Recordkeeping Requirements
You don’t need to keep an SDS on file forever, but you do need to maintain some record of chemical exposures for a long time. OSHA requires that employee exposure records be preserved for at least 30 years. The SDS itself doesn’t have to be retained for a specific period once a chemical is no longer used, as long as you keep a record of the chemical’s name, where it was used, and when it was used for at least 30 years. This protects workers who may develop health problems years or decades after exposure.
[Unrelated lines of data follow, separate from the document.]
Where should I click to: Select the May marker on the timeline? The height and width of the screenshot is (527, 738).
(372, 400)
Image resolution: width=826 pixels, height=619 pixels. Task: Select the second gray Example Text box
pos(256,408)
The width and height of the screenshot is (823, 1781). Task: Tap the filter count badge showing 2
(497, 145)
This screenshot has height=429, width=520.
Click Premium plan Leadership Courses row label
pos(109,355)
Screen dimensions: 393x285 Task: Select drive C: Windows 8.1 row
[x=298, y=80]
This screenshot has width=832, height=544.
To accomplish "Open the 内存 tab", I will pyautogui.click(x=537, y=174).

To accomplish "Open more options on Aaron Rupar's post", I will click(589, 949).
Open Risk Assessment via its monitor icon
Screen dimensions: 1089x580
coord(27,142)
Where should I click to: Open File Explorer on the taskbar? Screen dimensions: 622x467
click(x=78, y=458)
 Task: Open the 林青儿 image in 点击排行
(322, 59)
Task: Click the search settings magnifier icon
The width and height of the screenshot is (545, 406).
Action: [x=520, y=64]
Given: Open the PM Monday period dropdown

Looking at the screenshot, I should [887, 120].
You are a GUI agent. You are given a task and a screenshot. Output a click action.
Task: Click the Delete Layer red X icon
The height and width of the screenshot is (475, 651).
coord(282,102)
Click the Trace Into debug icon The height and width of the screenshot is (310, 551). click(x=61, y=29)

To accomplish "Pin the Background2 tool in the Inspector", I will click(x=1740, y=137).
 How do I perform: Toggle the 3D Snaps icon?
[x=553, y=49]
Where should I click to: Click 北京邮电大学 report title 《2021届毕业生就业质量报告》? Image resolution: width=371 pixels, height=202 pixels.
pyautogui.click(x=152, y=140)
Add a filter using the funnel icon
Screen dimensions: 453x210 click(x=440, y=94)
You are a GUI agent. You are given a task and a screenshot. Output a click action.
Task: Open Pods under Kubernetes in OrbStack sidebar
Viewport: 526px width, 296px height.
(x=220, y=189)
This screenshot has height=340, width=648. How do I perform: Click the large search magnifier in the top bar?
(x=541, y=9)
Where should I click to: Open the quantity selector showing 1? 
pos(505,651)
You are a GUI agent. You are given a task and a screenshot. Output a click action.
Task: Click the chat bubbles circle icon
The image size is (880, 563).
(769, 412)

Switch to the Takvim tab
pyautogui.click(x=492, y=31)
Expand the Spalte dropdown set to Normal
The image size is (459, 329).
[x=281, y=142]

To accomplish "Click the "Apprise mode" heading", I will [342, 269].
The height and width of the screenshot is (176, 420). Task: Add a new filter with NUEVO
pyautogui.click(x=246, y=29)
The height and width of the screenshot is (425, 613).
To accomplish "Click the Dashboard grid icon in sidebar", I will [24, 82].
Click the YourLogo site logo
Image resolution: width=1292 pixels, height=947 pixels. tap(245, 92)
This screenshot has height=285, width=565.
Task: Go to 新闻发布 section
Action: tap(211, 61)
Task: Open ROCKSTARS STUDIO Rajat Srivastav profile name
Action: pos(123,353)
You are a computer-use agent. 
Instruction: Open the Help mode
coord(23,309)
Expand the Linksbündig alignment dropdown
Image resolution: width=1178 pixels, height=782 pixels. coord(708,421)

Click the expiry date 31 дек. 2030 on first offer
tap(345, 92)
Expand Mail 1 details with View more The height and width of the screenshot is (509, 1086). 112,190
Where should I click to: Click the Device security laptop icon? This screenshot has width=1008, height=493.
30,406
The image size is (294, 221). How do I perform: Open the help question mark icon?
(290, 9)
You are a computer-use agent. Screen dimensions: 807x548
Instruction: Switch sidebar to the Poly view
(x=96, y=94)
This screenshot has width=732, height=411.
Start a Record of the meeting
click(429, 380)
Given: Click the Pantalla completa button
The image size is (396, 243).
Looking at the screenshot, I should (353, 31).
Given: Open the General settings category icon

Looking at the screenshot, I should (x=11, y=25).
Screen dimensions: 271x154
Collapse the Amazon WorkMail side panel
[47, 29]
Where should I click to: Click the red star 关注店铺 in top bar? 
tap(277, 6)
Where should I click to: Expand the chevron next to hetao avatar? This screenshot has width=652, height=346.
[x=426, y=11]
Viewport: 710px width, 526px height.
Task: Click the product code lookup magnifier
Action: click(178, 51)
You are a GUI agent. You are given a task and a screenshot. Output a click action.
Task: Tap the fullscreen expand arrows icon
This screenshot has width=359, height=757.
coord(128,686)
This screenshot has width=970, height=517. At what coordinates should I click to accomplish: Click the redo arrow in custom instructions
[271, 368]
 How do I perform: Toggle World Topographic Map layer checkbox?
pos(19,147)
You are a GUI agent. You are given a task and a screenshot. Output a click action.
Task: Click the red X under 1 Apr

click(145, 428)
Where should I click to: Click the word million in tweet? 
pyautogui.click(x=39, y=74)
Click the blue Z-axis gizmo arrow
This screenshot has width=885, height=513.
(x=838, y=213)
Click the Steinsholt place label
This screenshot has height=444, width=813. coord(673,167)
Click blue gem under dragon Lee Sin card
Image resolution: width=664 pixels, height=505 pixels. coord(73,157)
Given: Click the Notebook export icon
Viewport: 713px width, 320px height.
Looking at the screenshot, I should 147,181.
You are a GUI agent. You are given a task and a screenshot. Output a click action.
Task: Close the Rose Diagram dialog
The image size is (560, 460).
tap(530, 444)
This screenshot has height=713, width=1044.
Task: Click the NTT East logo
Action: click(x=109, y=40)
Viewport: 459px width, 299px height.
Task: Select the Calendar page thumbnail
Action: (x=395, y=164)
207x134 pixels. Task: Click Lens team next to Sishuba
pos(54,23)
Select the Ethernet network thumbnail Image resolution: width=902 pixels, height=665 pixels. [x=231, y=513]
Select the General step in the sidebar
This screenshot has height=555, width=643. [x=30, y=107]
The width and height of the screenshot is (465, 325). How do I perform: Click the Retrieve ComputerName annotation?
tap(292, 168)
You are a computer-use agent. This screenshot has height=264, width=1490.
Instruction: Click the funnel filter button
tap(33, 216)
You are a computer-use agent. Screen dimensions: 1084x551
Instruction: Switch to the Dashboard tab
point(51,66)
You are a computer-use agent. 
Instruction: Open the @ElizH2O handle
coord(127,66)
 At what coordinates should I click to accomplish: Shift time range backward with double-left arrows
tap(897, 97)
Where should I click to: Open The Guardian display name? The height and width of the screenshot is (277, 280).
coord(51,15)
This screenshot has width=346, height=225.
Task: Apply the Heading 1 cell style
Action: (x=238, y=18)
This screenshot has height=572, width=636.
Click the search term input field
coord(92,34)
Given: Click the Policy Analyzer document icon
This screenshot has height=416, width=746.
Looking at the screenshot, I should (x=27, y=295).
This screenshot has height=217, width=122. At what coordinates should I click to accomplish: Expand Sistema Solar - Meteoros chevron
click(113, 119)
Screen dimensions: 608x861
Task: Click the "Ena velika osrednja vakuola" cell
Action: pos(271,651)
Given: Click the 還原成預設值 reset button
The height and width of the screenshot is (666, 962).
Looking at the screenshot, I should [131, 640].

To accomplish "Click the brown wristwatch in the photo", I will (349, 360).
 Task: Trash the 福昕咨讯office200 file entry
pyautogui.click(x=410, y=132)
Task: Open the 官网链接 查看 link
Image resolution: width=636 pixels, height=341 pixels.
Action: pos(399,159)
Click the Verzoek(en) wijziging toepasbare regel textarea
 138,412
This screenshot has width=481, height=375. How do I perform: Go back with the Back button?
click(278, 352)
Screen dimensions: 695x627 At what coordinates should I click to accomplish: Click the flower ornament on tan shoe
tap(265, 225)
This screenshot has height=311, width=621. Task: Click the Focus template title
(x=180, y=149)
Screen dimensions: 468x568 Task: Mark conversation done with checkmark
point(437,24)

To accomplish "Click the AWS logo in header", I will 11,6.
How the EU Handles It Differently
In the European Union, the REACH regulation places a similar burden on manufacturers and importers, but with an added step. Companies must register their chemical substances in a central database managed by the European Chemicals Agency (ECHA), providing detailed safety information as part of that registration. The EU also updated its SDS requirements in 2020 to address nanomaterials and align with evolving science. The core principle is the same on both sides of the Atlantic: the company that makes or imports the chemical is responsible for documenting its hazards, and the company that uses it is responsible for protecting its workers with that information.
Penalties for Noncompliance
Hazard communication consistently ranks among OSHA’s most frequently cited violations. As of 2024, the maximum penalty for a serious or other-than-serious violation is $16,131 per instance. That means a single workplace with multiple missing or outdated SDS documents could face fines that add up quickly. Willful or repeated violations carry even steeper penalties. Beyond fines, inadequate SDS access leaves workers unable to respond properly to spills, exposures, or fires, which is the real cost of noncompliance.